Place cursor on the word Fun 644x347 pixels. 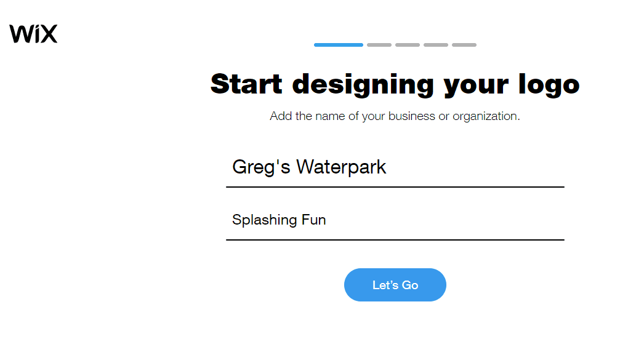(314, 220)
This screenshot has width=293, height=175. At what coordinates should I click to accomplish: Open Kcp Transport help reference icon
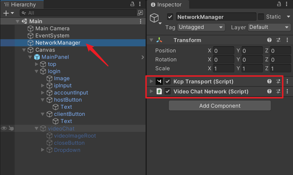269,81
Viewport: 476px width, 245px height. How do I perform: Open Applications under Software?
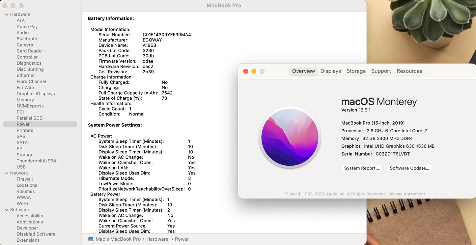click(x=30, y=222)
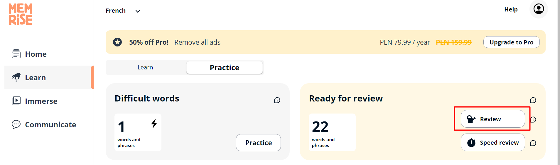Click the info icon beside Difficult words
This screenshot has width=560, height=165.
coord(277,100)
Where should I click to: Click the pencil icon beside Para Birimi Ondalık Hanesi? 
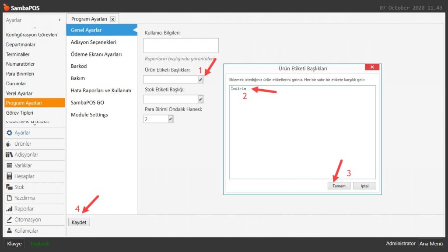pos(170,119)
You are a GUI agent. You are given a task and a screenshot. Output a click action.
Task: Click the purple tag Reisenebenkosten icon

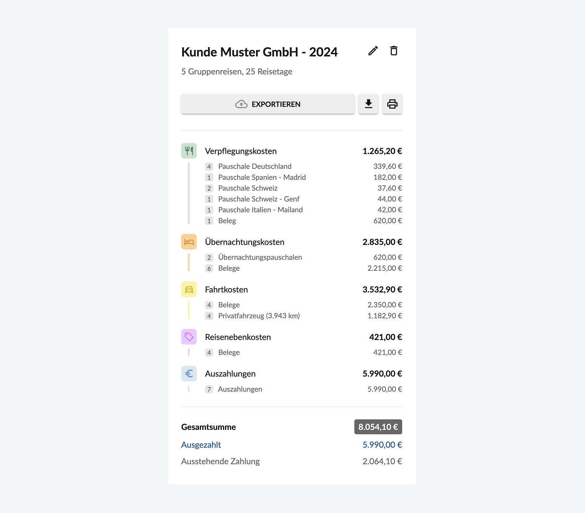tap(189, 337)
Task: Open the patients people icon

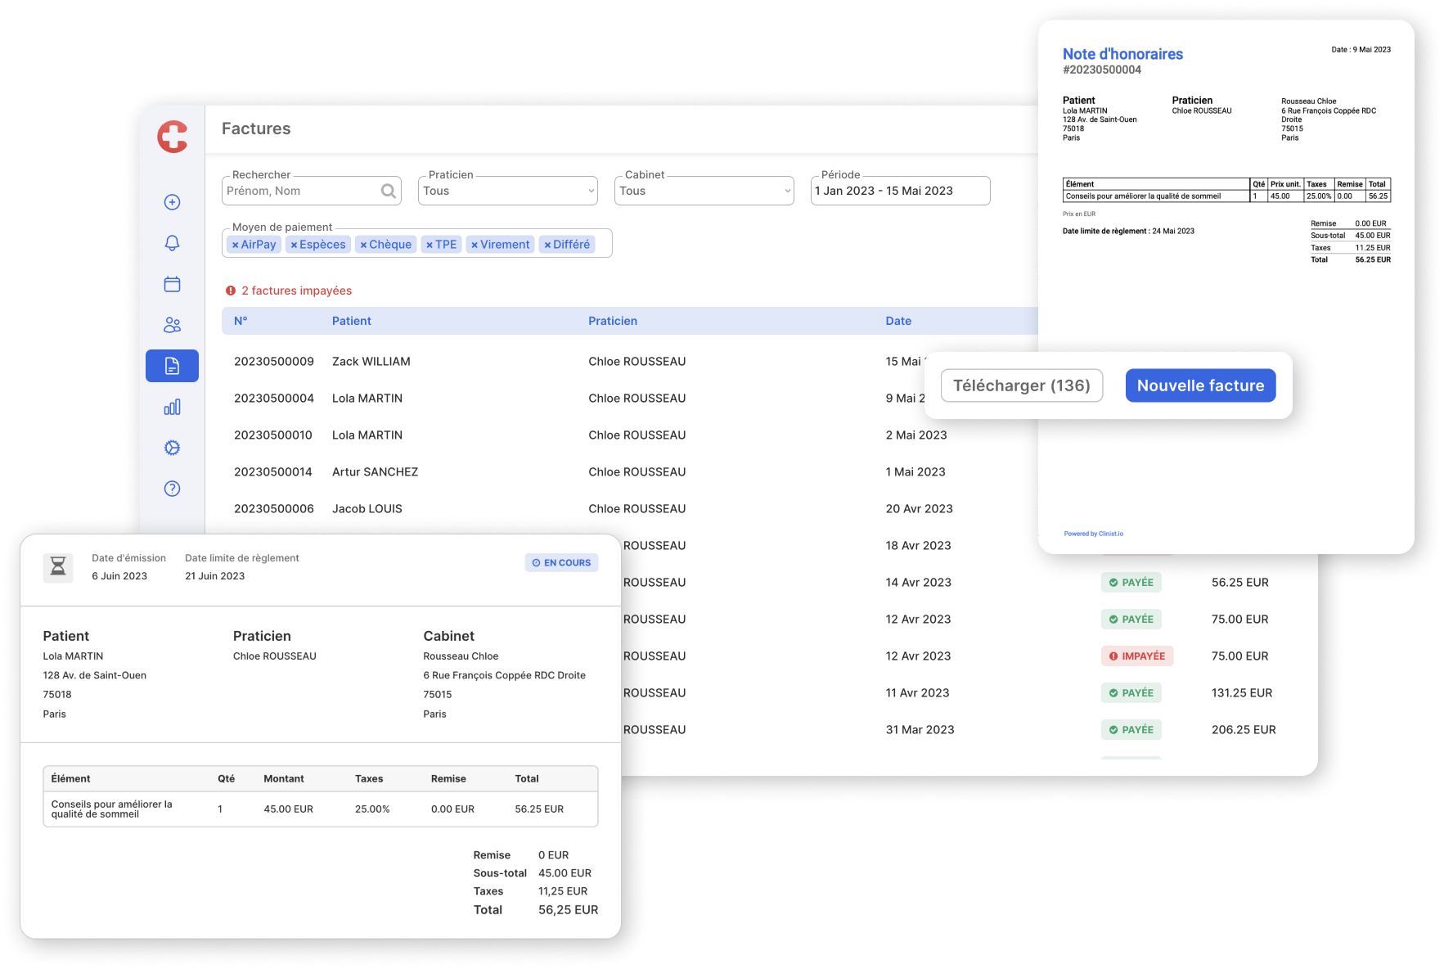Action: tap(172, 325)
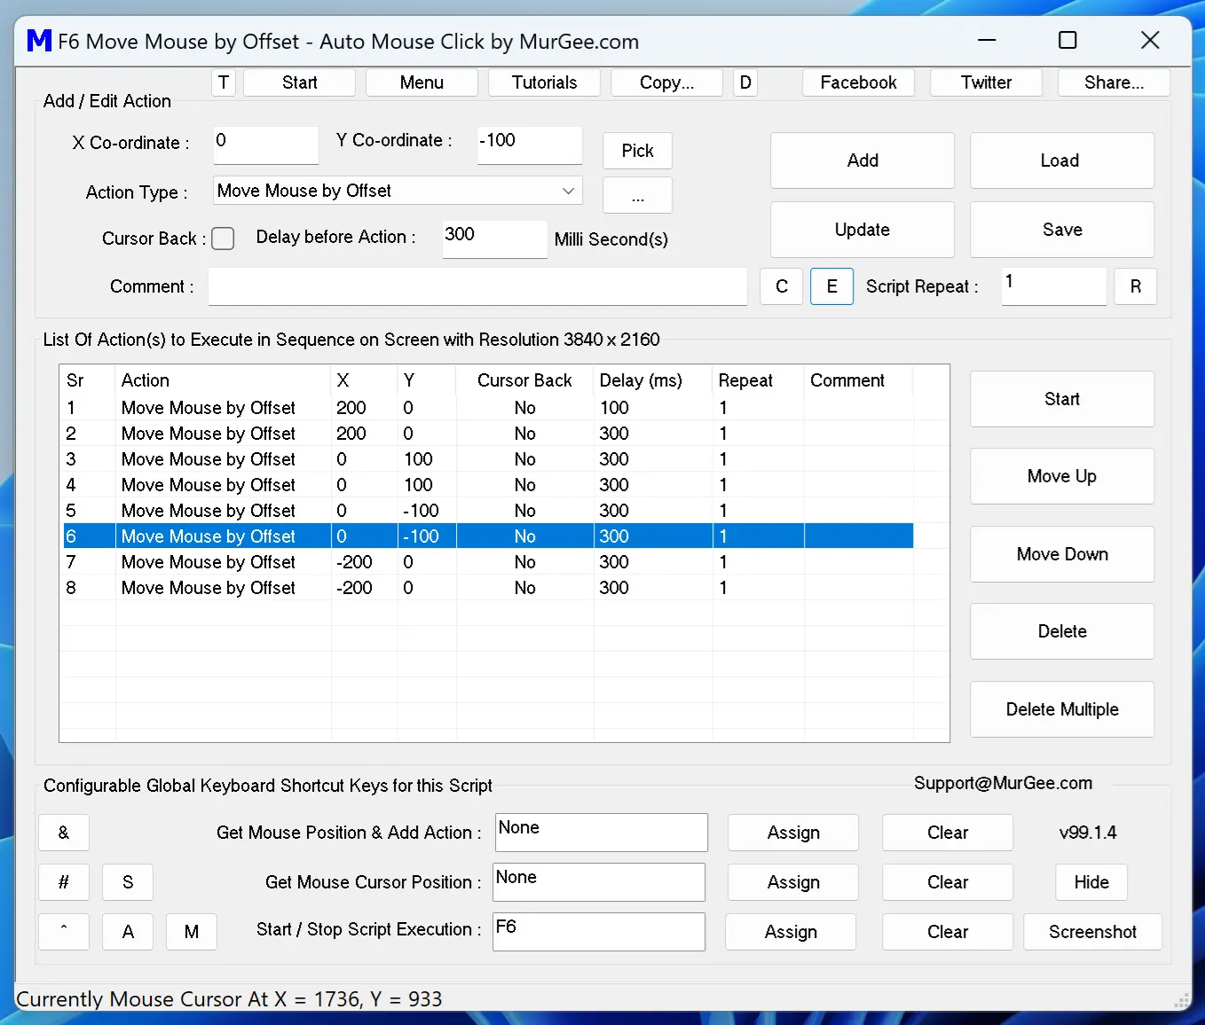The image size is (1205, 1025).
Task: Open the Tutorials page
Action: (544, 82)
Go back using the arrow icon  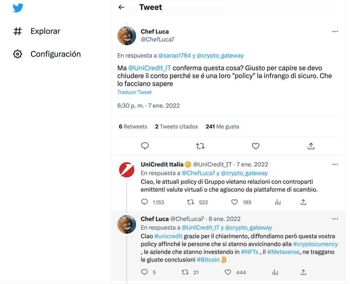121,7
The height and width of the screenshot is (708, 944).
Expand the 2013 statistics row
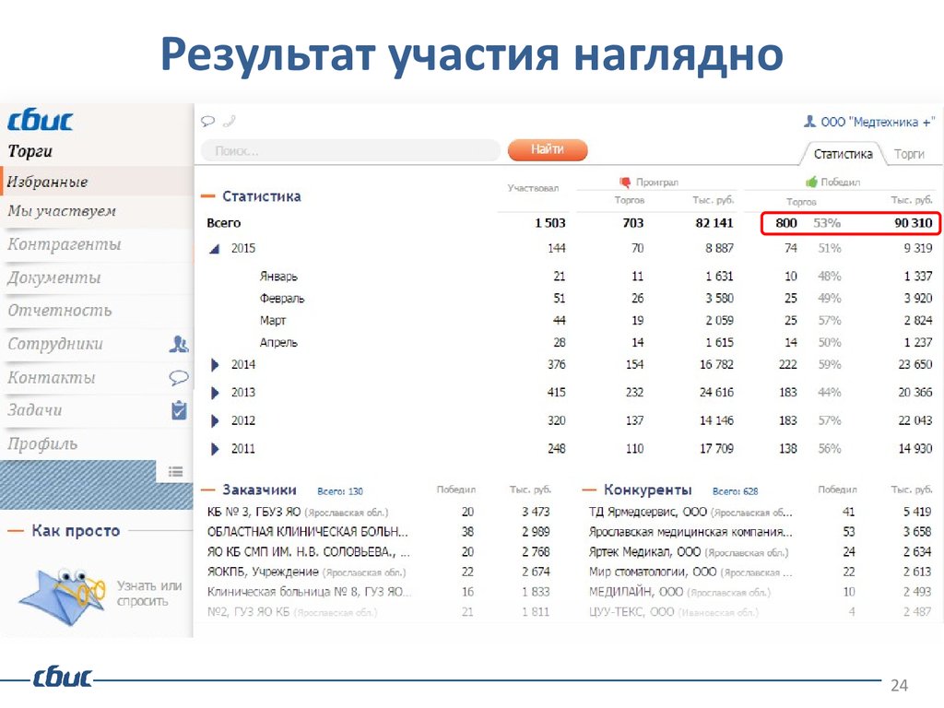pos(215,393)
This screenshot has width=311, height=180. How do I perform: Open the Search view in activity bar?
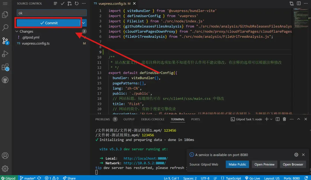pyautogui.click(x=5, y=28)
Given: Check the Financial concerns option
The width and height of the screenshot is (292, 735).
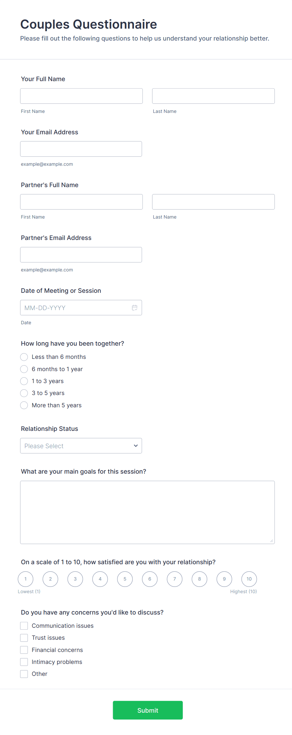Looking at the screenshot, I should [x=24, y=650].
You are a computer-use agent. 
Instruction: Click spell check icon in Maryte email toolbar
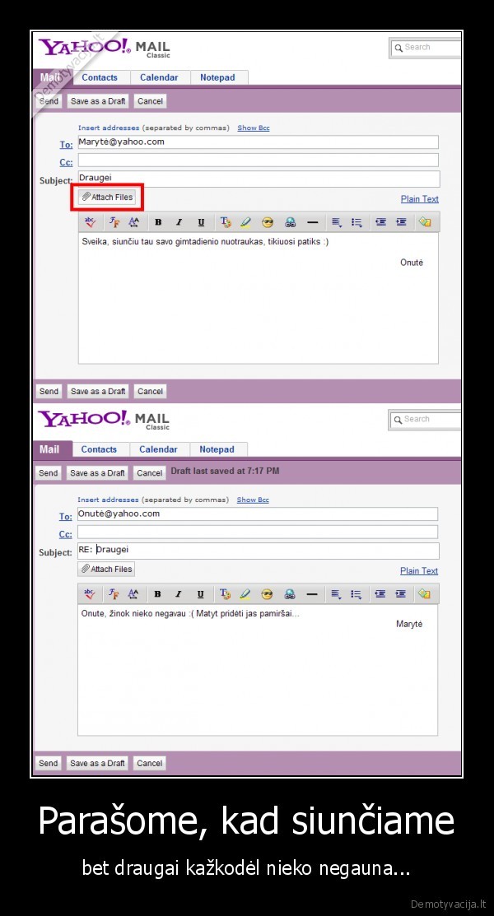coord(90,222)
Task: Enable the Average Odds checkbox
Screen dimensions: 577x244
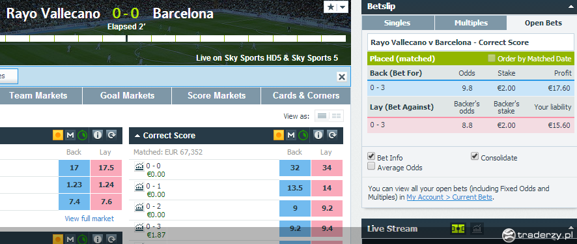Action: click(x=371, y=166)
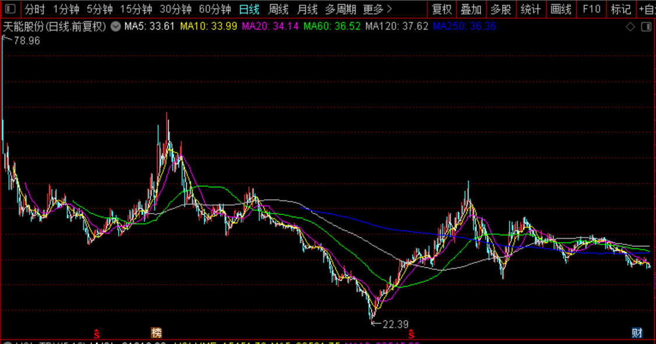Click the 叠加 overlay button

click(x=471, y=9)
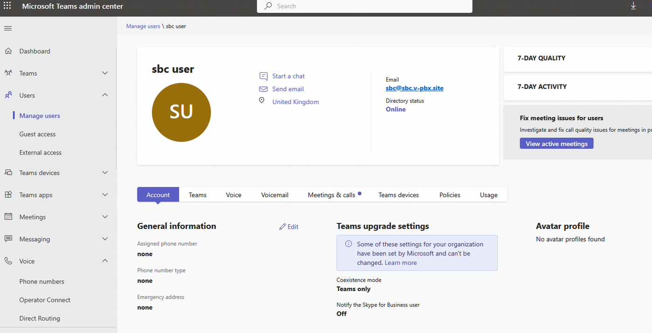Collapse the Users section chevron
The image size is (652, 333).
[x=105, y=95]
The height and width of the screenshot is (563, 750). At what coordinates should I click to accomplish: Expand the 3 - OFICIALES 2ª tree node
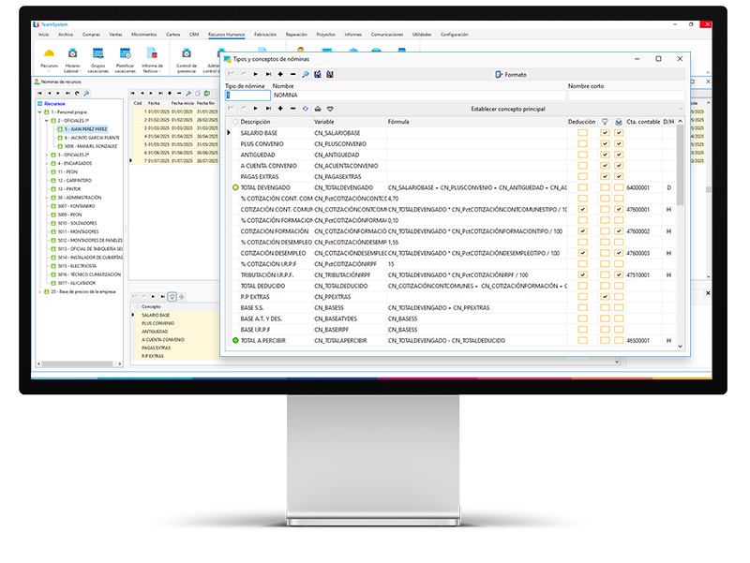coord(45,154)
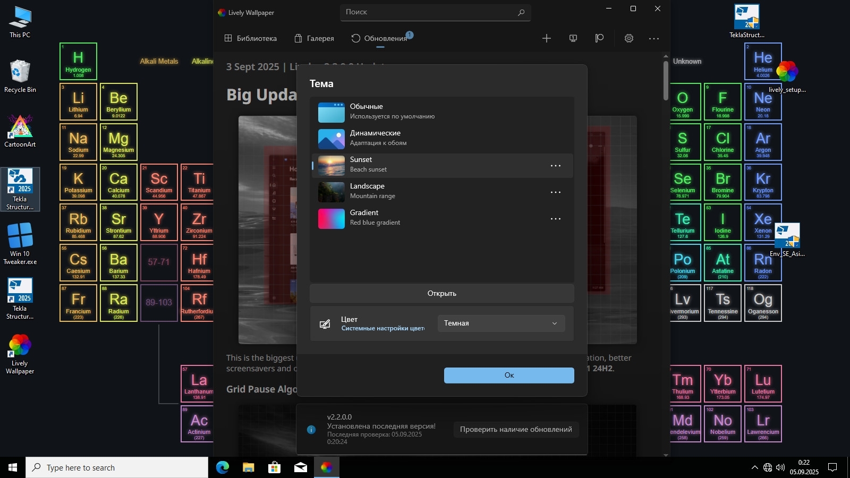Click the Системные настройки цвета link
Screen dimensions: 850x478
click(383, 328)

================

Copy only what runs above from the line containing "Expand the 2013 statistics row" through the line containing "Task: Enable the Average Odds checkbox", exactly. Leave out the pictures.

## [Solution below]
Expand the 2013 statistics row
pos(215,393)
This screenshot has width=311, height=180. How do I perform: Open the Search view in activity bar?
pyautogui.click(x=5, y=28)
Given: Check the Financial concerns option
The width and height of the screenshot is (292, 735).
Looking at the screenshot, I should [x=24, y=650].
You are a computer-use agent. 
Instruction: Click spell check icon in Maryte email toolbar
coord(90,222)
Task: Enable the Average Odds checkbox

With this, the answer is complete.